- **Énoncé A**:
Pouvez-vous recopier à l'identique le passage de l'extrait sur les 30 minutes d'activité physique quotidienne, de « Le gouvernement place » à « la rentrée 2022. » ?
- **Énoncé B**:
Pouvez-vous présenter toutes les lignes des entrées sous forme de tableau Markdown, avec une colonne N° pour le numéro de ligne et une colonne Contenu pour la ligne elle-même, en omettant les lignes vides ?

- **Extrait de page**:
··········

Fanny Raingeaud, Université Gustave Eiffel et Cécile Collinet, Université Gustave Eiffel

Le gouvernement place la rentrée scolaire sous le signe de l’olympisme et du paralympisme. Cette année 2022-2023 serait « l’occasion de renforcer tous les dispositifs favorisant la pratique physique et sportive des élèves », parmi lesquels les « 30 minutes d’activité physique quotidienne » expérimentées à la rentrée 2020 puis généralisées à la rentrée 2022.

La mesure se veut emblématique du projet « héritage social », adossé à l’accueil des Jeux olympiques et paralympiques (JOP) à Paris en 2024 consistant à faire de l’évènement un tremplin pour répondre à des problématiques sociales. Que pouvons-nous attendre de ces « 30 minutes d’activité physique quotidienne » qui ont vocation à être développées dans toutes les écoles élémentaires ?

··········

- **Jeu de données**:

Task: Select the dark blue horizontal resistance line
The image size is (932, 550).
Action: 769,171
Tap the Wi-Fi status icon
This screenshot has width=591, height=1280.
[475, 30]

··········

- **Solution complète A**:
Le gouvernement place la rentrée scolaire sous le signe de l’olympisme et du paralympisme. Cette année 2022-2023 serait « l’occasion de renforcer tous les dispositifs favorisant la pratique physique et sportive des élèves », parmi lesquels les « 30 minutes d’activité physique quotidienne » expérimentées à la rentrée 2020 puis généralisées à la rentrée 2022.

- **Solution complète B**:
| N° | Contenu |
|---|---|
| 1 | Task: Select the dark blue horizontal resistance line |
| 2 | The image size is (932, 550). |
| 3 | Action: 769,171 |
| 4 | Tap the Wi-Fi status icon |
| 5 | This screenshot has width=591, height=1280. |
| 6 | [475, 30] |